Now, users were hacking this together before it happened so it’s obviously a popular feature. It makes sense; syndicating information is the primary purpose of Twitter - whether that’s from your brain or another source, everyone’s just a router. But the madness must stop.

Solutions

Add permissions on any tweet that gets Quote Tweeted:

OR, drum roll please… edit button! It would solve so much. Then add a versionsioning system to allow the original to be preserved.

Federation will actually solve this, but without it, these solutions are necessary.

Sentiment Analysis, Higher Quality & Lower Speed

One of the questions raised by the federation idea is, what happens to generally public features like Trends?

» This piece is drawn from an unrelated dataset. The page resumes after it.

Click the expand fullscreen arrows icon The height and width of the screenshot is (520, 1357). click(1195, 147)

Twitter as a resource for breaking news can’t be disputed at this point; that functionality must be preserved and strengthened. But the current set up just aint it.

Here are two tweets taken from two recent trends, ‘Susan Collins’ and ‘Nancy Pelosi’ respectively.

F*ck Trump
F*ck Barr
F*ck Lindsey Graham
F*ck Mitch McConnell
F*ck Susan Collins
F*ck Ted Cruz
F*ck John Cornyn
F*ck Tom Cotton
F*ck Cory Gardner
F*ck Chuck Grassley
F*ck John Kennedy
F*ck Matt Gaetz
F*ck Jim Jordan
F*ck Kelly Loeffler
F*ck Rand Paul

F*CK THE ENTIRE GOP pic.twitter.com/PR0KyoE5K8

— José (@yoruguaenusa) July 11, 2020

@JoeBiden⁩ ⁦@SpeakerPelosi⁩ Sums it well https://t.co/OnsAyce9Mp

— nicole (@nicole47877716) July 11, 2020

Both of these were less than 20 tweets into the “Top” section that is ostensibly a filter of quality compared to the “Latest” option. Twitter has to stop this type of hyperbolic outrage, and nonsensical filler. Those tweets are of no value to anyone (not to mention, inciting violence?).

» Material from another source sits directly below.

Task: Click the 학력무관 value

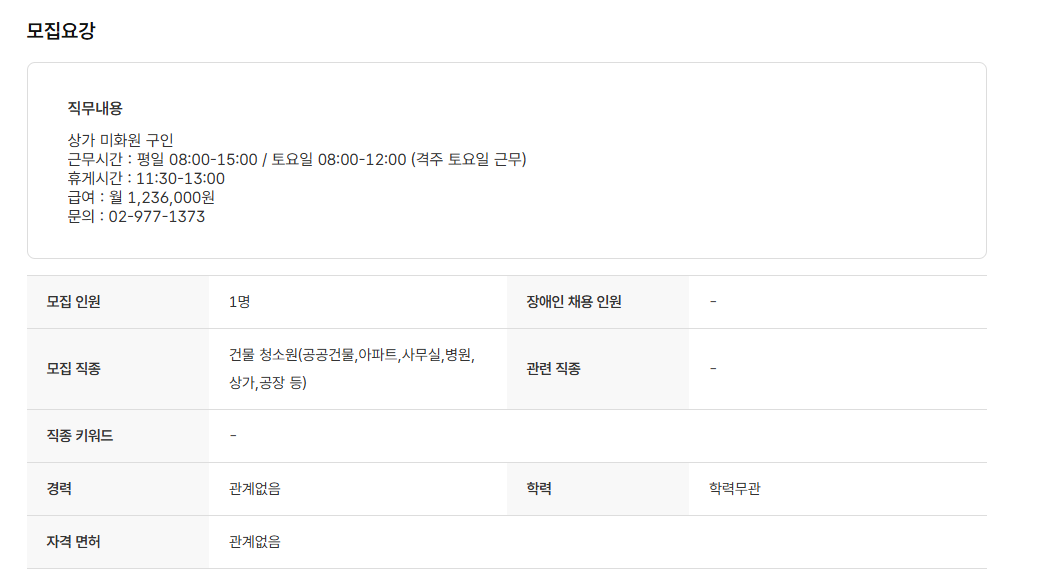Action: click(x=735, y=489)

If those same accounts wanted to make reasoned and informed arguments against those politicians, by all means. Even if the arguments are far outside the Overton window, so long as they are thoughtful they should be surfaced equally.

Sentiment analysis, scoring primarily thoughtfulness, can raise the quality bar. Modern advances in NLP should make this not only possible but possible to do well.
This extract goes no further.